Advocates of the bill believe the tax removes tourism funding from the booms and busts of the energy sector which often determines the health of the state’s general fund. Tourism has become an easy target for budget reductions in times of fiscal hardship.

“I have been in support of a statewide tax proposal to get the Tourism Department out of the General Fund,” said Senator Liisa Dalton-Anselmi (D-S12). “Originally, the industry had tried to run a 1% tax that would have applied to both hotels and restaurants, and I favored this lighter approach.”

Dalton-Anselmi owns and operates the Holiday Inn and Holiday Inn Express in Rock Springs. She added that last year the legislature was not in favor of the tax being applied to restaurants and bars, but applied the higher tax solely on hotels.

The bill won’t take effect until January 1, 2020 which provides time for hoteliers to modify their contracts and bids to reflect the new tax rate.

In Step with the Times

“Wyoming residents are paying much higher lodging tax rates every time they travel outside Wyoming. We might as well be recouping these costs from the millions of tourists visiting Wyoming every year. This bill will level out the uncertainty we have seen in past years surrounding tourism budgets and support Wyoming’s second largest industry,” stated Representative Pat Sweeney.

Tourism remains one of the biggest economic drivers in Wyoming. According to the Wyoming Office of Tourism, visitors spent an estimated $3.8 billion in the state last year.

The industry also employs more than 32,000 full- and part-time workers, or roughly 5 percent of the state’s total population.

How the Tax Works

House Bill 66 would institute a 5% statewide lodging tax with 3% being diverted to the Wyoming Tourism Account and the remaining 2% going back to local communities as a replacement for a portion of the local option lodging taxes in each county or municipality.

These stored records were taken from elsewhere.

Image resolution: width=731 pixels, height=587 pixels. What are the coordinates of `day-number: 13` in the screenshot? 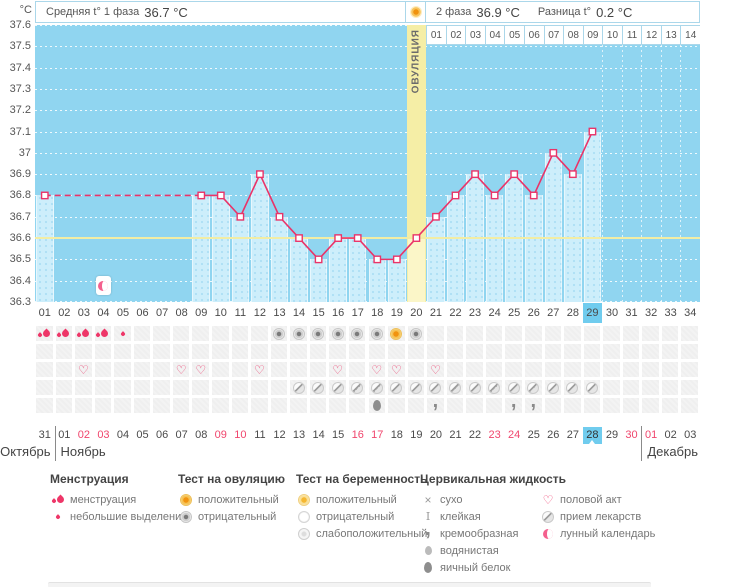 It's located at (280, 313).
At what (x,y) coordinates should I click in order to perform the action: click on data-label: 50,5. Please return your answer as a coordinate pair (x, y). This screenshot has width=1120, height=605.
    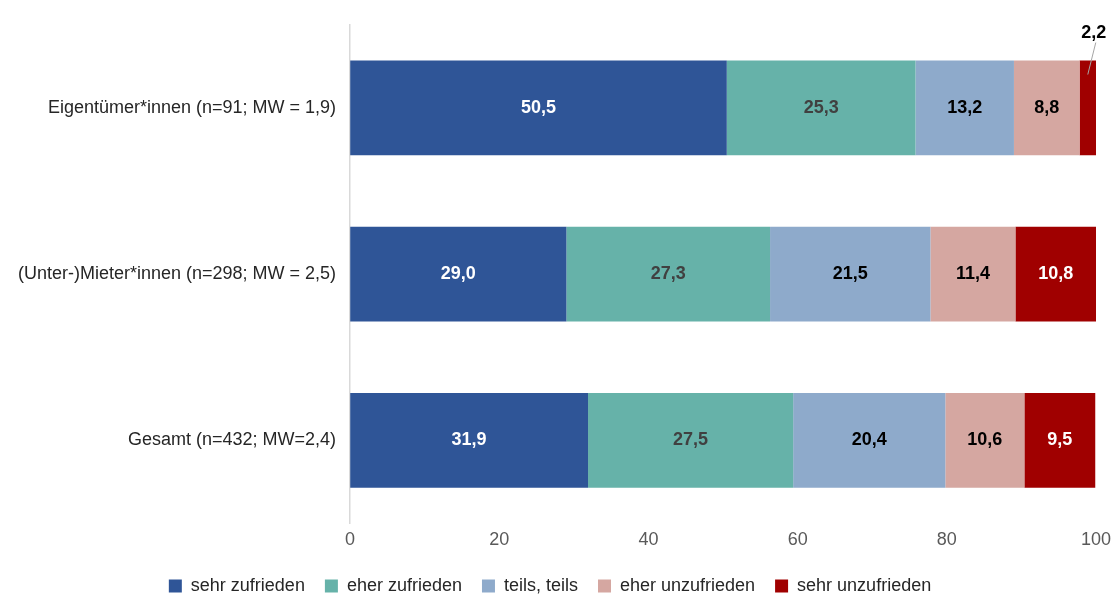
    Looking at the image, I should click on (538, 106).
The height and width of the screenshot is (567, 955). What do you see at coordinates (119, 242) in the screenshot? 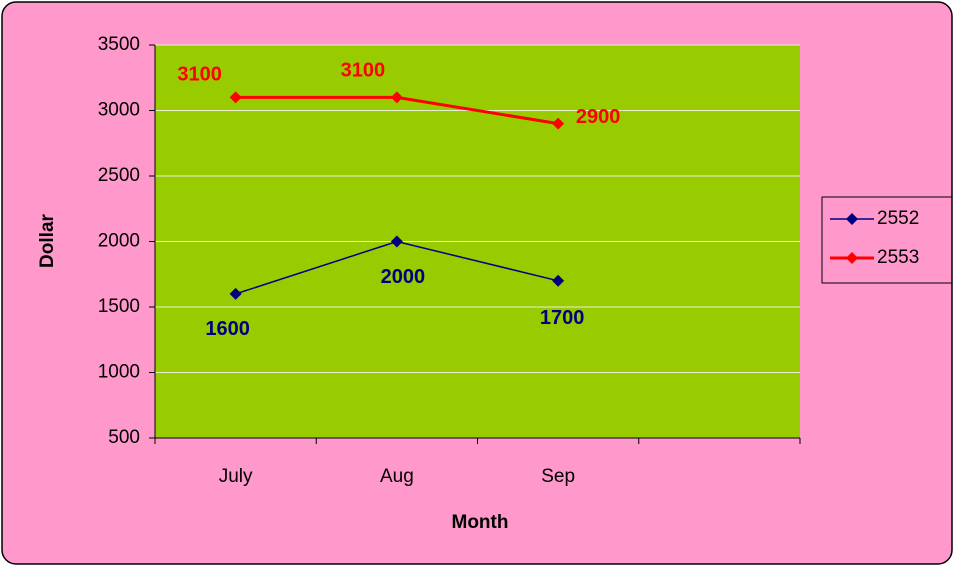
I see `y-tick-label: 2000` at bounding box center [119, 242].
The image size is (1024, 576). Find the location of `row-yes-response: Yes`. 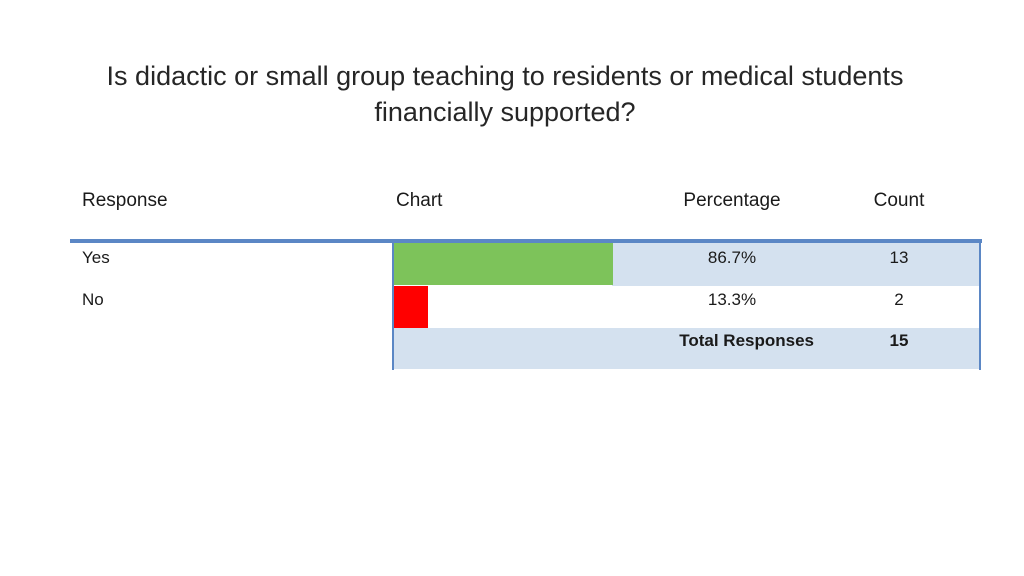

row-yes-response: Yes is located at coordinates (96, 258).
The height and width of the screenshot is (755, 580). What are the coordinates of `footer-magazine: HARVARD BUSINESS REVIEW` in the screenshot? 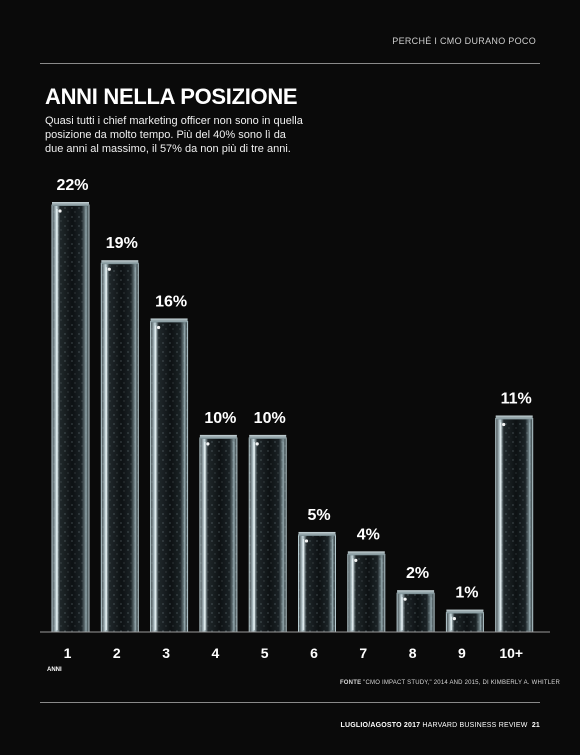 It's located at (475, 726).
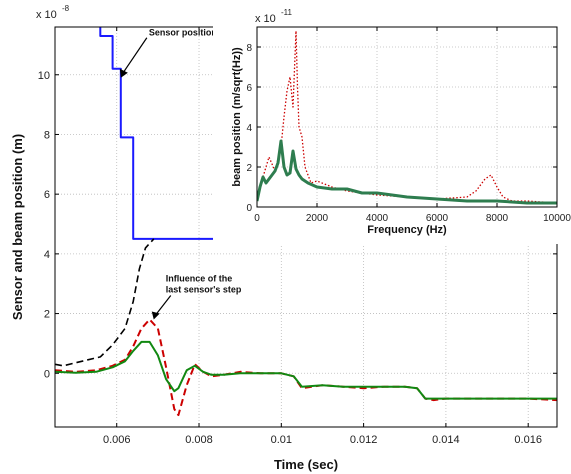  What do you see at coordinates (282, 440) in the screenshot?
I see `x-tick-label: 0.01` at bounding box center [282, 440].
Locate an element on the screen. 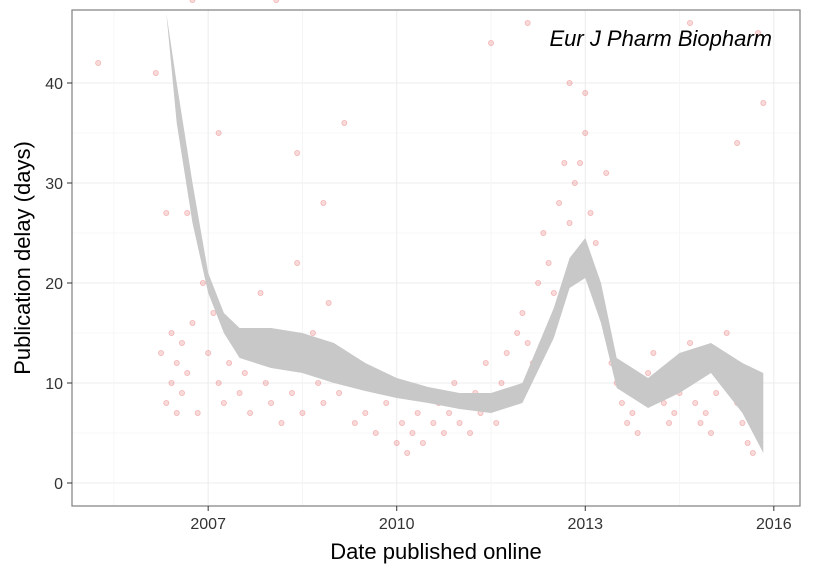 This screenshot has height=570, width=825. x-tick-label: 2013 is located at coordinates (585, 524).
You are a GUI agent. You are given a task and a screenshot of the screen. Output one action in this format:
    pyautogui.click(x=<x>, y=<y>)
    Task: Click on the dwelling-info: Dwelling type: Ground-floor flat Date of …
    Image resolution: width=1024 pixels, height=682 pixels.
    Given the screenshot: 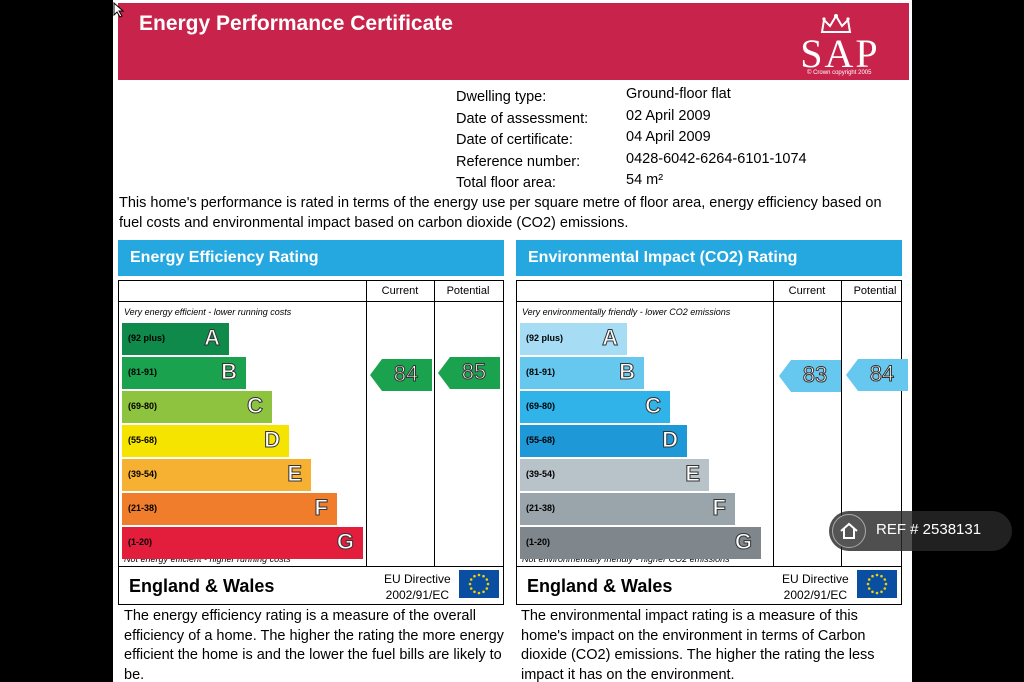 What is the action you would take?
    pyautogui.click(x=684, y=140)
    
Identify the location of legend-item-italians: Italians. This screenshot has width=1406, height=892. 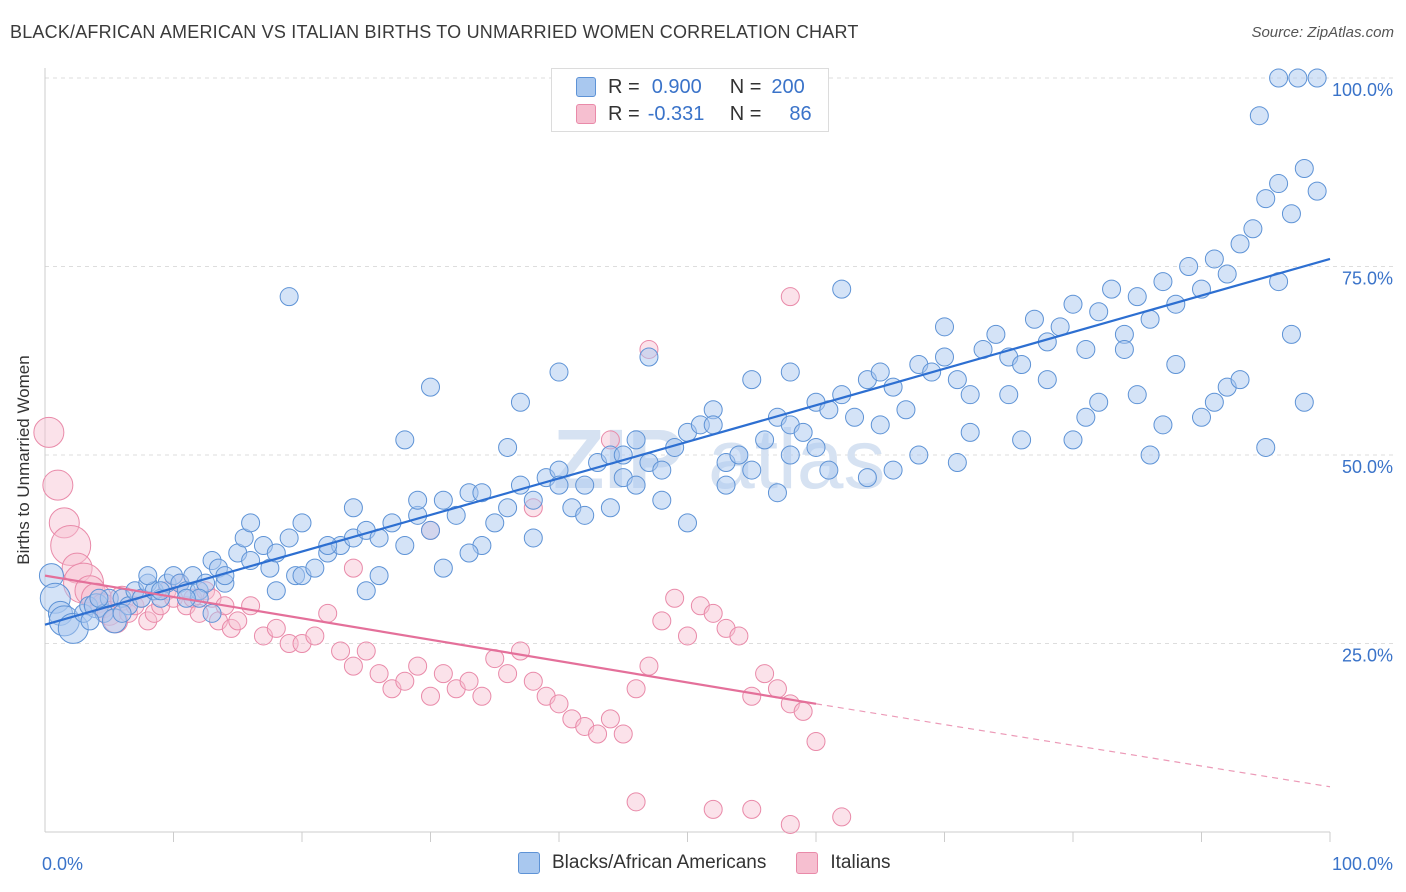
(844, 863).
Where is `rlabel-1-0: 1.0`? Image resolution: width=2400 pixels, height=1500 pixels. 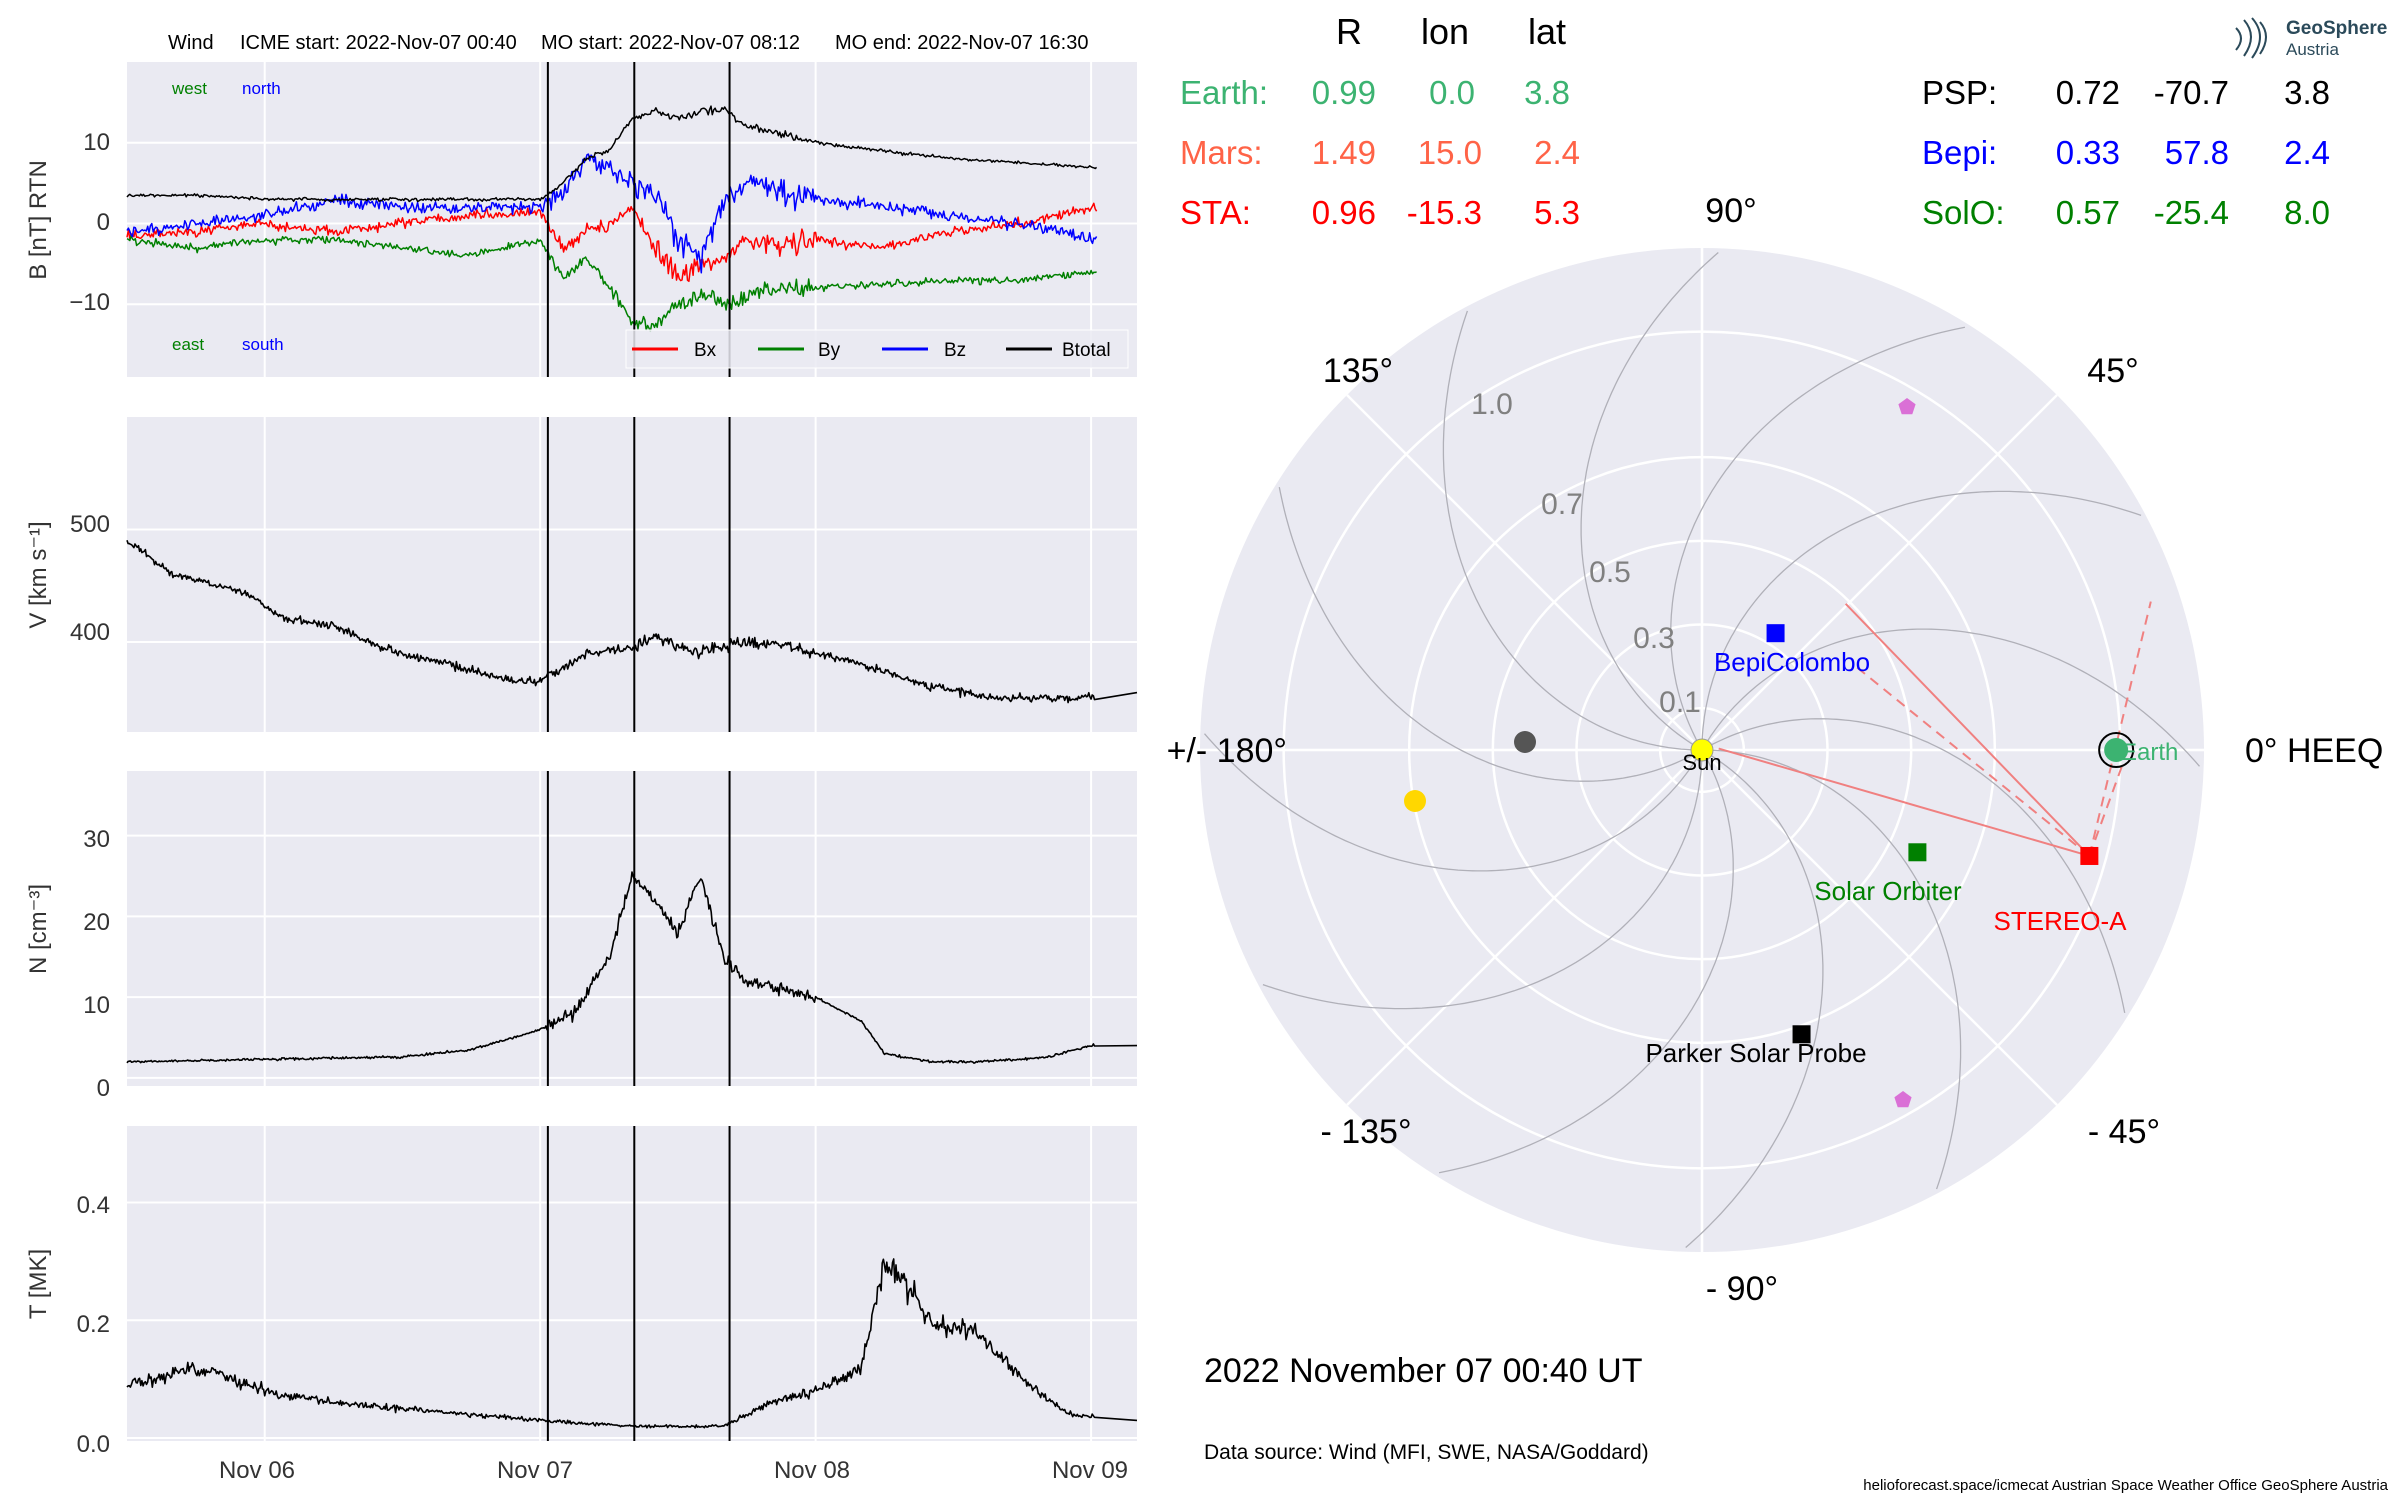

Based on the fiscal note provided by the Legislative Service Office, visitors to the state alone would generate nearly $16.6 million for the Office of Tourism, while reducing the maximum rate local governments can levy from 4% to 2%.

Sweetwater County Travel and Tourism Executive Director Jenissa Meredith said her office would have to go before the voters for the additional 2% to maintain the 4% currently in place.

Sweetwater County voters approved a one cent increase in the local lodging tax during the general election in November.

According to Meredith, the majority of the industry has “traditionally been opposed to a statewide lodging tax. However with legislators pushing each session to create a statewide lodging tax, it is critical that the tourism industry be a part of the conversation.”

“The efforts of the WOT are critical to Sweetwater County tourism,” Meredith said. “The WOT has a significant enough budget to market the icons of Wyoming in larger markets that drive millions of visitors to Wyoming each year.”

“Sweetwater County is not always the final destination, but 76% of our leisure visitors are on their way to Yellowstone National Park, after likely seeing an ad placed by the WOT, and we are very happy to be a part of an overall Wyoming Road Trip,” she added.